Using this information, and with the help of the multidimensional CLT I want to prove the following:
Theorem. Assume that $(U(n))_{n\ge0}$ is a Pólya urn of initial composition
$(\alpha_1,\dots,\alpha_d)$ and replacement matrix $R=S\cdot Id$ for some $\alpha_1,\dots,\alpha_d$, $S\ge1$. Then, in distribution as $n\uparrow\infty$,$$\frac{U(n)-nSV}{S\sqrt{n}}\xrightarrow{d}\mathcal{N}(0,\Sigma^2)$$ where $\Sigma^2=\sum^d_{i=1}V_ie_i^te_i-V^tV$.

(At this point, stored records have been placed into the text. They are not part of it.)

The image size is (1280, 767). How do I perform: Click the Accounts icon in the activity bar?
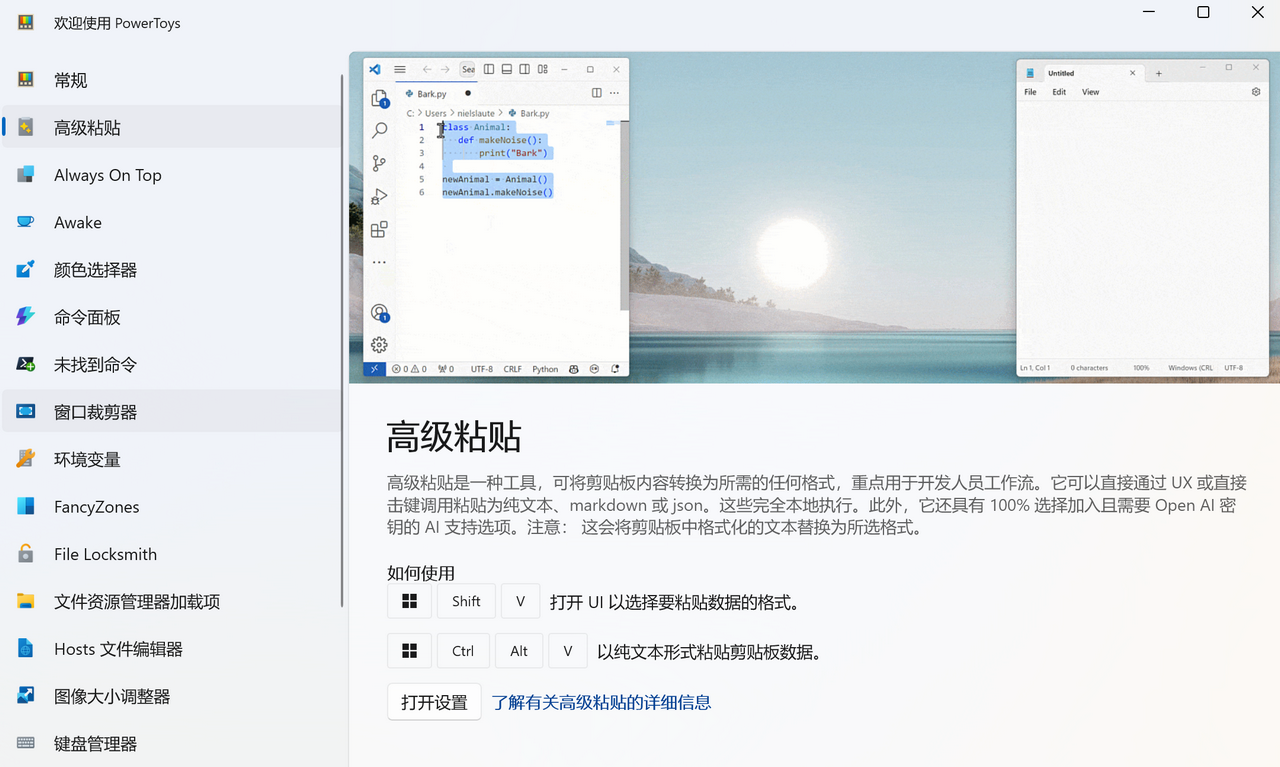(x=380, y=312)
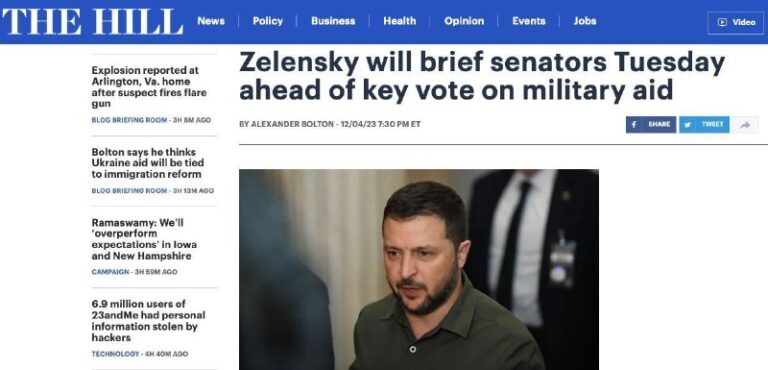Select Health in navigation bar
This screenshot has width=768, height=370.
pyautogui.click(x=399, y=21)
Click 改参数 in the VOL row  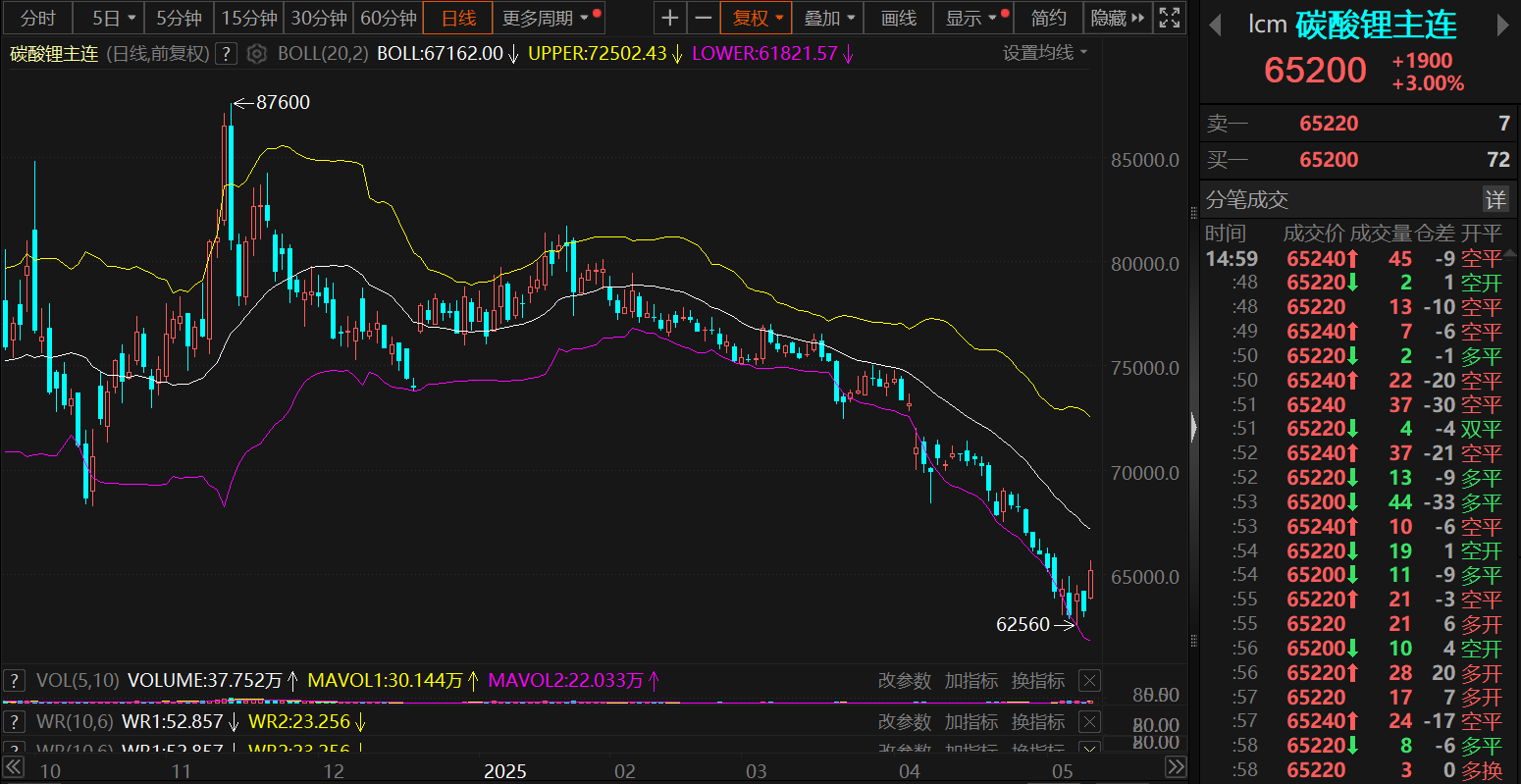point(904,681)
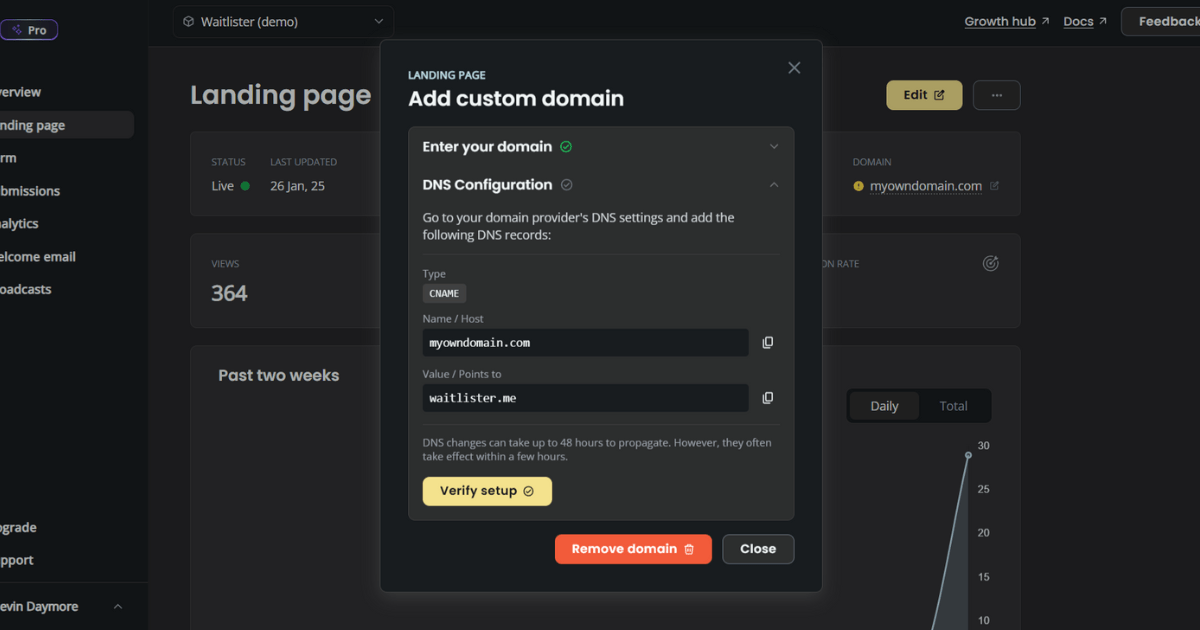
Task: Click the target icon on the conversion rate card
Action: 990,263
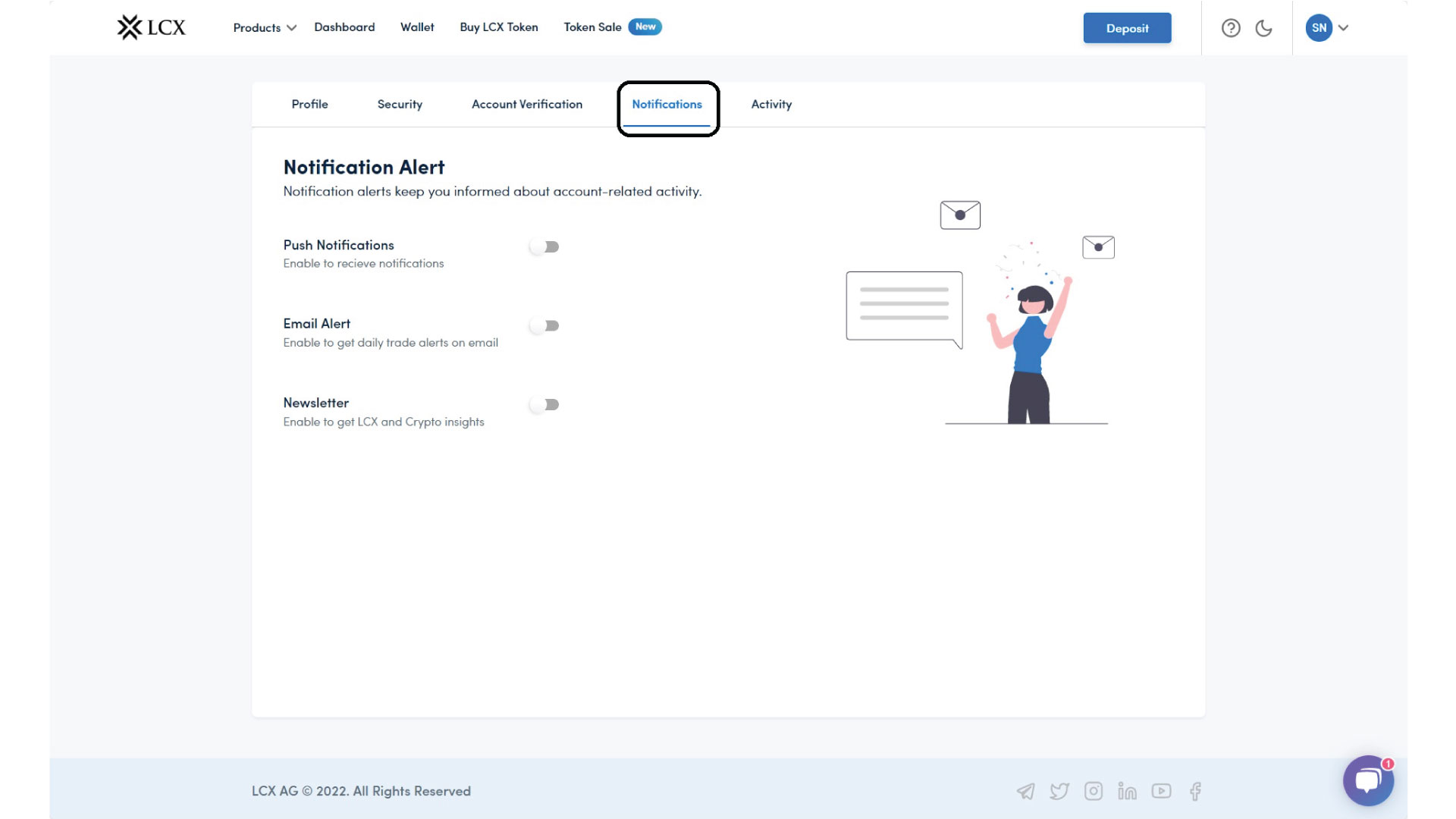Open the Facebook footer icon

tap(1196, 792)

To find this, we take advantage of the fact that, in distribution, $U(n)=Z(n)$ $\forall n$
Conditionally on $V$, we have: $\mathbb{E}[X|V]=e_i\cdot V_i \ (\forall1\le i\le d)=V$
Now, we want to apply the multidimensional CLT to $Z(n)$, since it is defined by a summation of a constant $(Z(0))$ and a sum of random vectors. The $X_i$ are i.i.d. (identically distributed is clear by definiton and for independence note that $\mathbb{E}[X_iX_j]=\mathbb{E}[X_i]\mathbb{E}[X_j]$ for any pair $1\le i,j\le n$, $i\not=j$ using Law of total expectation).
So can we apply the CLT to $Z(n)$ or do we better apply it to $Z(n)-Z(0)$? Either way, by the CLT, conditionally on $V$ we get $$\frac{SX_1+\dots+SX_n-n\mathbb{E}[SX|V]}{\sqrt{n}}=\frac{Z(n)-Z(0)-nSV}{\sqrt{n}}\xrightarrow{d}\mathcal{N}(0,\Sigma^2)$$ where $\Sigma^2=\text{Cov}(X|V)=\sum^d_{i=1}V_ie_i^te_i-V^tV$, where $X$ is a copy of $X_1$.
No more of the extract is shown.